Aunque no deja de ser contradictorio, porque cuando avanzo tres casilleros y me digo que es un hecho, que efectivamente el Señor Cavicchini se ha metido debajo de mi piel, en mis huesos y corre por mis venas, me espanto ante la idea. No sólo porque mi confesión podría desencadenar un horrible y doloroso rechazo por su parte, si no que también porque sería asimilar que a mi corta edad me he quedado ligeramente, por no decir mucho, enganchada a un hombre que ha partido desde un inicio aclarando que el compromiso no es lo suyo.

Por el amor de Dios, ni si quiera está viviendo en los Estados Unidos de manera permanente.

Su departamento es un indicador de lo poco que le interesa establecer raíces y sentar cabeza. Ningún toque personal, íntimo, o más allá de una decoración minimalista que estoy casi segura ni fue él quién diseñó. Está preparado para armar sus maletas y marcharse en cualquier momento. América ha sido una parada más para sus negocios, y Europa lo está esperando con los brazos abiertos una vez que haya finalizado con Nueva York.

Es elegir entre continuar escondiendo mis sentimientos en la oscuridad hasta el punto de ahogarme con cada mentira que me repito a mi misma para tranquilizar mi miedo a salir herida, o arriesgarlo todo y probablemente pasarme semanas enteras destrozada.

No sería lo mismo despedirnos porque consideremos que ya hemos cumplido con nuestras necesidades, a tener que hacerlo porque no cerré la boca y saqué conclusiones presepitadamente.

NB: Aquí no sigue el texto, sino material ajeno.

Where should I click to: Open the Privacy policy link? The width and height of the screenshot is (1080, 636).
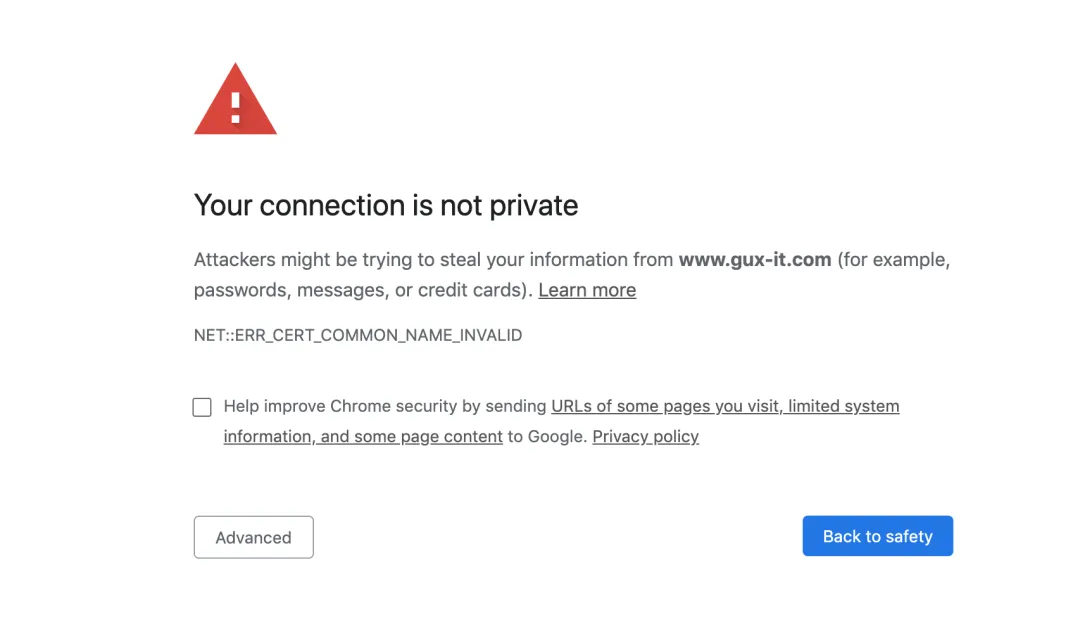click(x=645, y=437)
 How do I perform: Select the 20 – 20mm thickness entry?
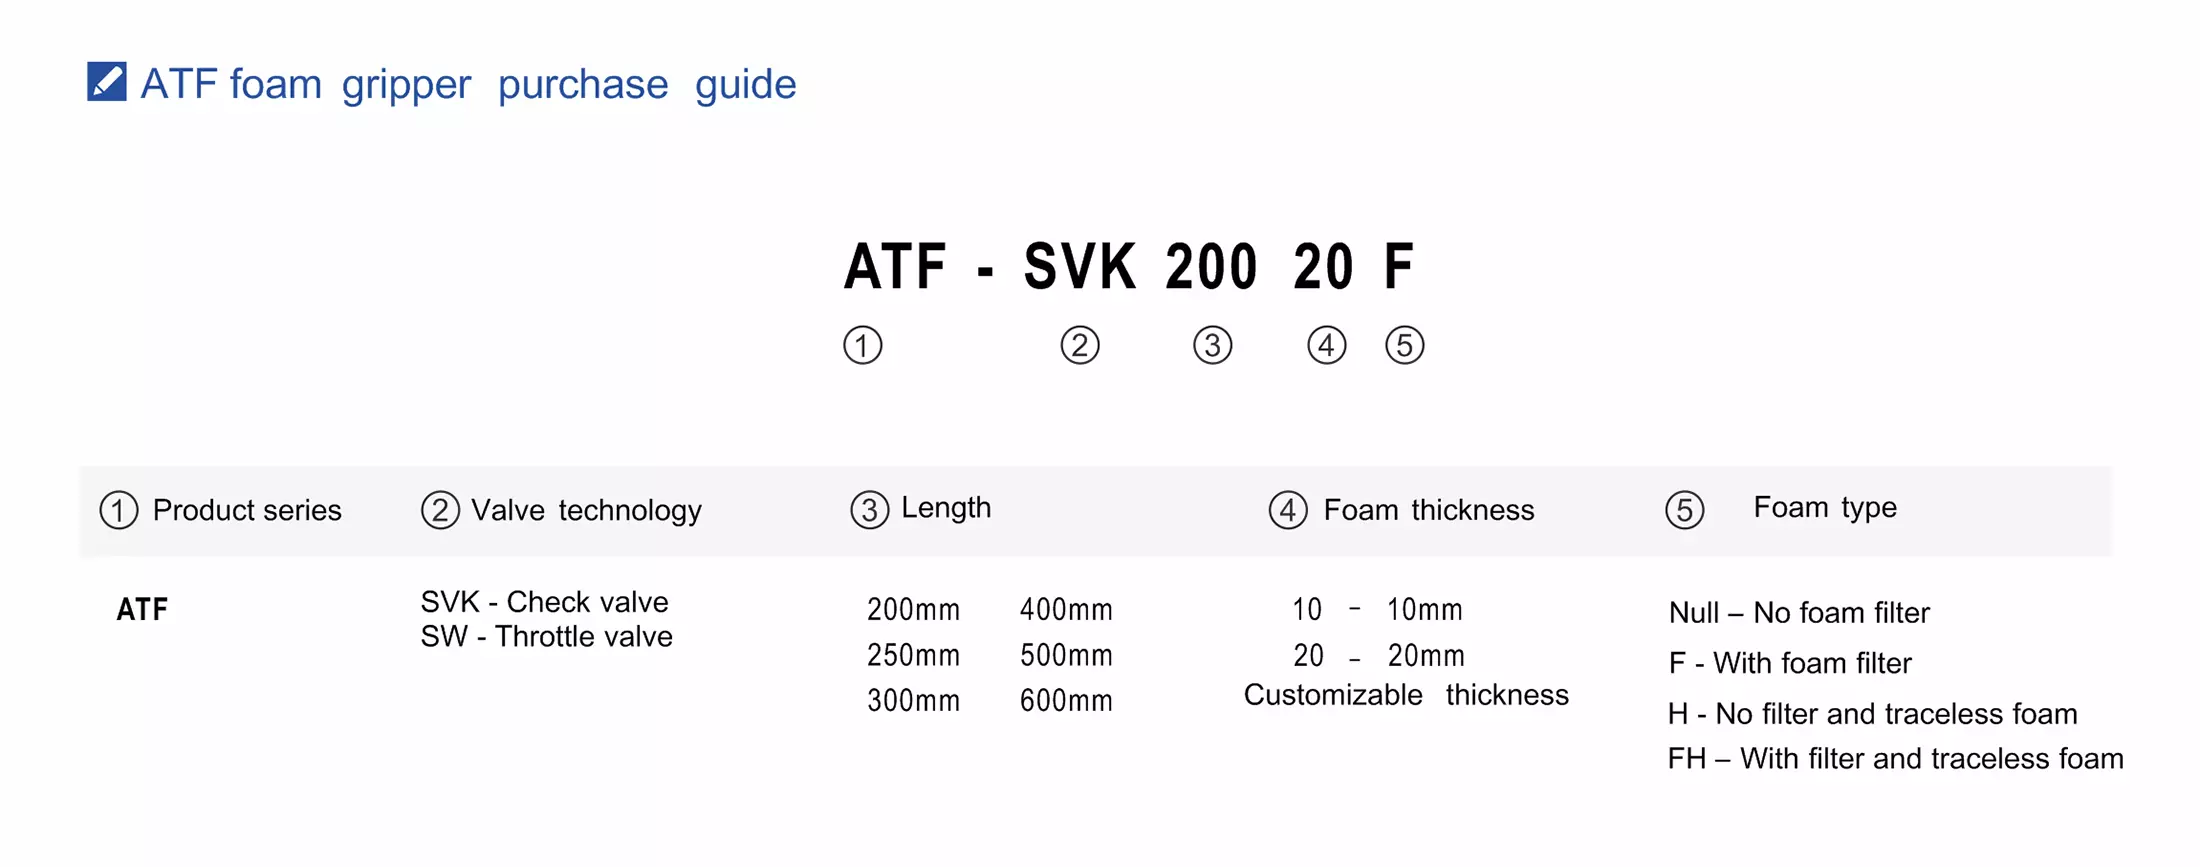[x=1378, y=656]
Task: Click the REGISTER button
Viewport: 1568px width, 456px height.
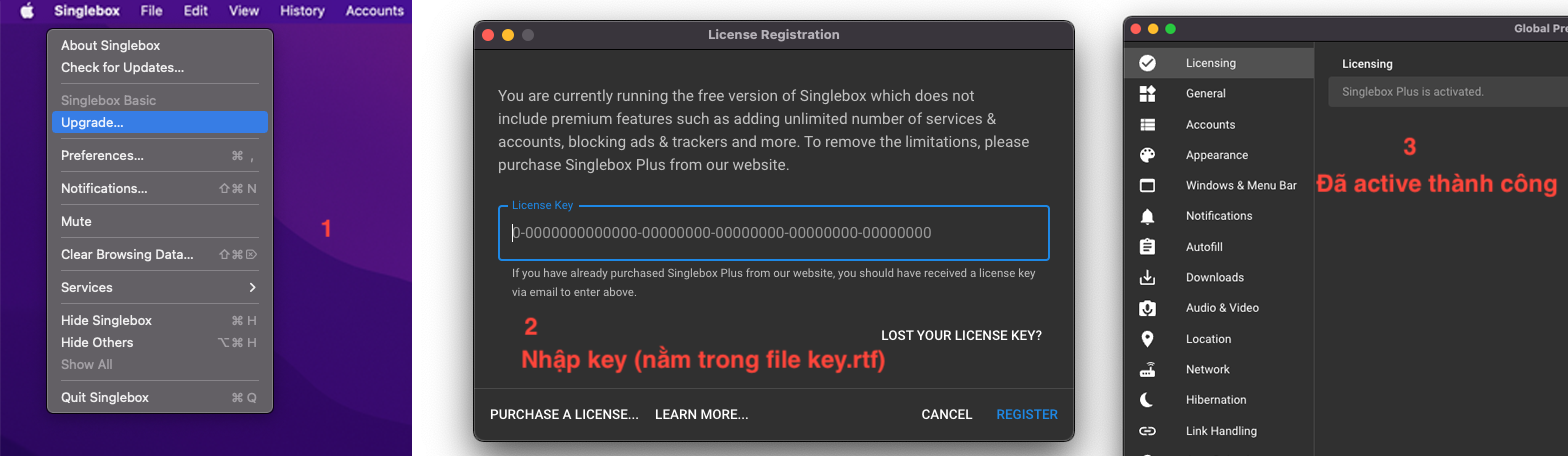Action: (1026, 414)
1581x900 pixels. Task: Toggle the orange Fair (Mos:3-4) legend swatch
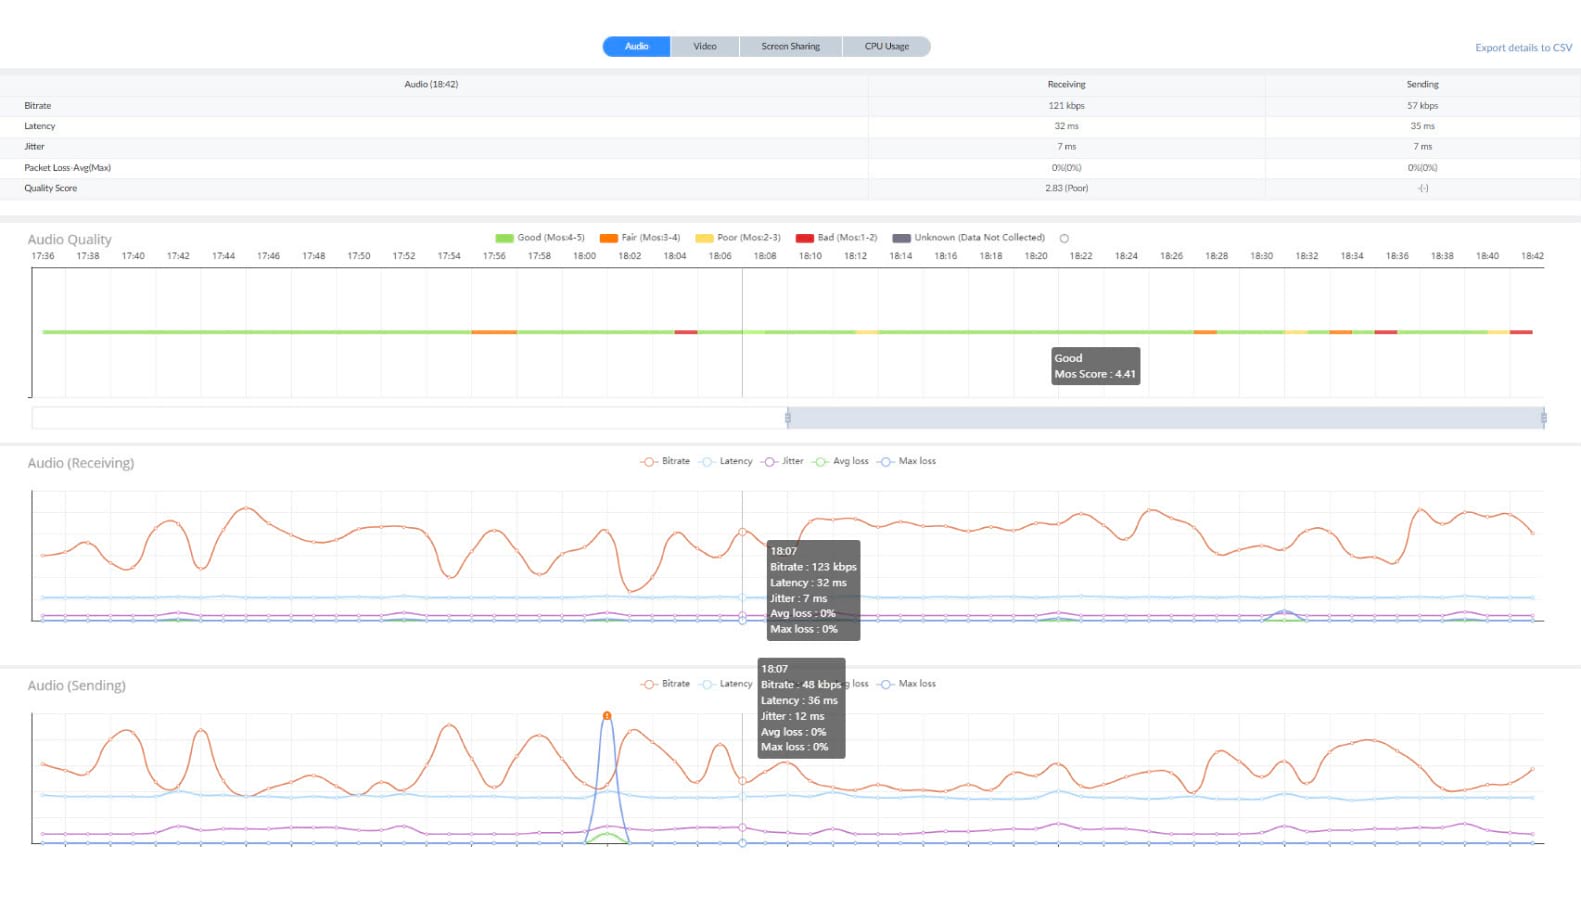(608, 238)
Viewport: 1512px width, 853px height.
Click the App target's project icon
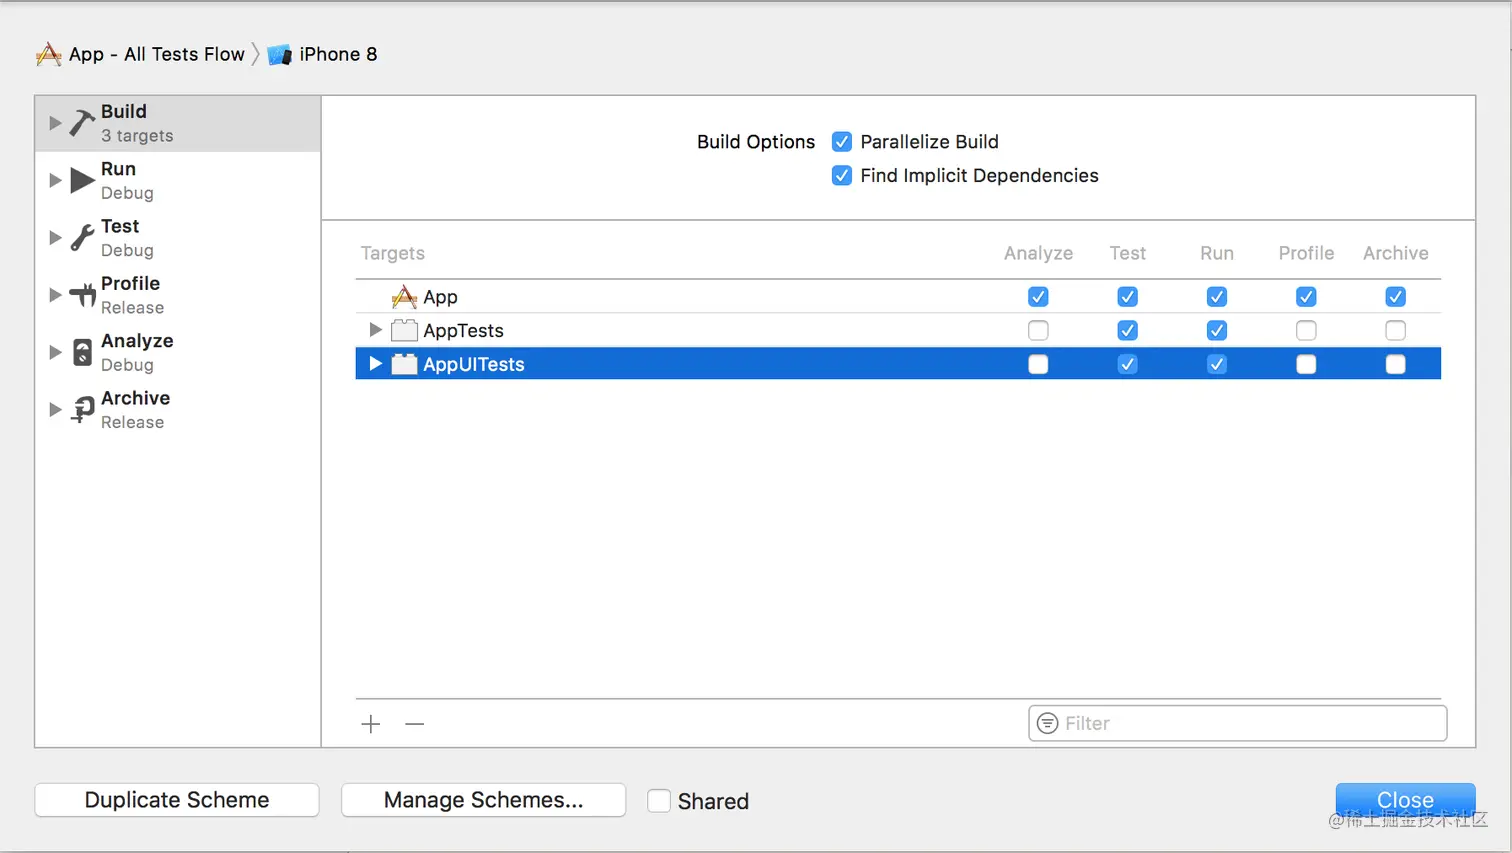(x=404, y=296)
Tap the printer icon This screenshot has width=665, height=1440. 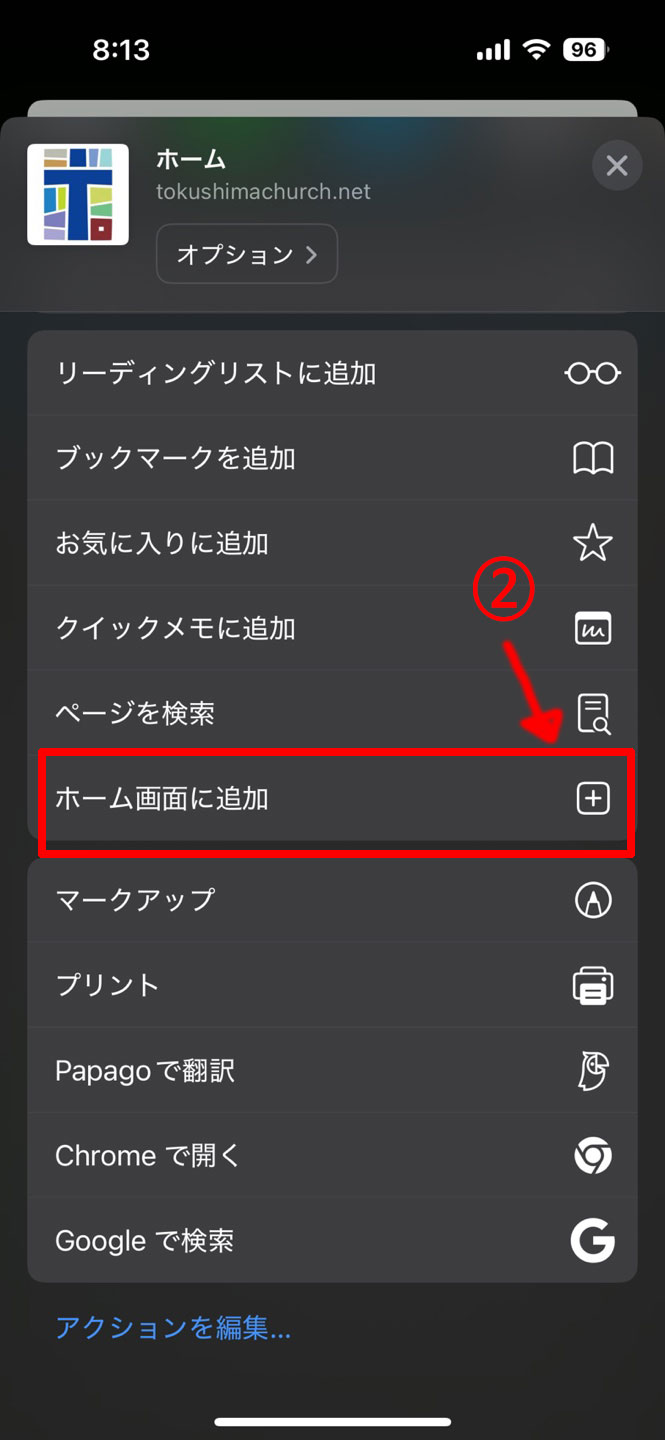pos(593,985)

¿Pero cómo me podría arriesgar a tal cosa cuando aún no soy lo bastante valiente para contarle a mi mejor amiga y confidente, lo jodida que me tiene un italiano de mirada intensa y carácter exigente?

Se supone que sería fácil.

Probar los juegos que estaba ofreciéndome, experimentar y divertirme. Para una vez que ambos estemos satisfechos y aburridos, irnos sin mirar atrás.

Sin embargo, nada con el italiano está resultando según lo planificado.

La jodí tanto y tan pronto que la garganta se me cierra ante la probabilidad de que esto sean sólo imaginaciones mías, producto de mi ferviente anhelo de vislumbrar un mínimo sentimiento además del deseo y la lujuria que tiene hacia mi. Mi confianza se tambalea, mordiendo el interior de mi mejilla por la inquietud, aguardando a la espera de saber qué es lo que me dirá.

—Cancelé mi próxima reunión—El entrecejo se me frunce y el corazón se me aprieta con decepción. La que ha pedido ser exclusivos fui yo. La que perdió el control por causa de los celos, nuevamente fui yo, y sin duda he malinterpretado las señales. Llevo las manos detras de la espalda, pellizcando la piel en mi muñeca para evitar que las lágrimas me empañen la visión—, Tengo que firmar unos cuántos papeles más, pero después estaré libre si quieres almorzar conmigo.

—Oh—Murmuro. Carraspeo, pasando ahora las palmas por mis muslos. No quiero hablar, lo más seguro es que la voz me falle.

¿Cómo puedo aplacar este sentimiento tan ensordecedor? me está haciendo pedazos.

—Estaré en mi oficina—No me percato de que he desviado mis ojos de los suyos hasta que me llama por mi nombre—, tú puedes quedarte aquí. Quién sabe, quizás hasta puedas compartir otra bonita y entretenida conversación con otro de mis empleados—El negro de sus pupilas se dilata, cerrándose en un un ónix tan opaco y sombrío que me deja helada—, o puedes venir conmigo. Si no te molesta tener paciencia hasta que termine con mis obligaciones.

No sé cómo tomarme su invitación, porque su mandíbula hace este pequeño gesto en el que se contrae, y la irritación mezclada con algo más hace estragos en la supuesta calma que aparenta tener mientras conversamos. Mejor dicho, mientras él es quién habla y yo soy la que se queda quieta y en silencio, sintiéndome estúpida por creer que podía despertar en su interior algo más que ganas de follar y verme como una aventura pasajera.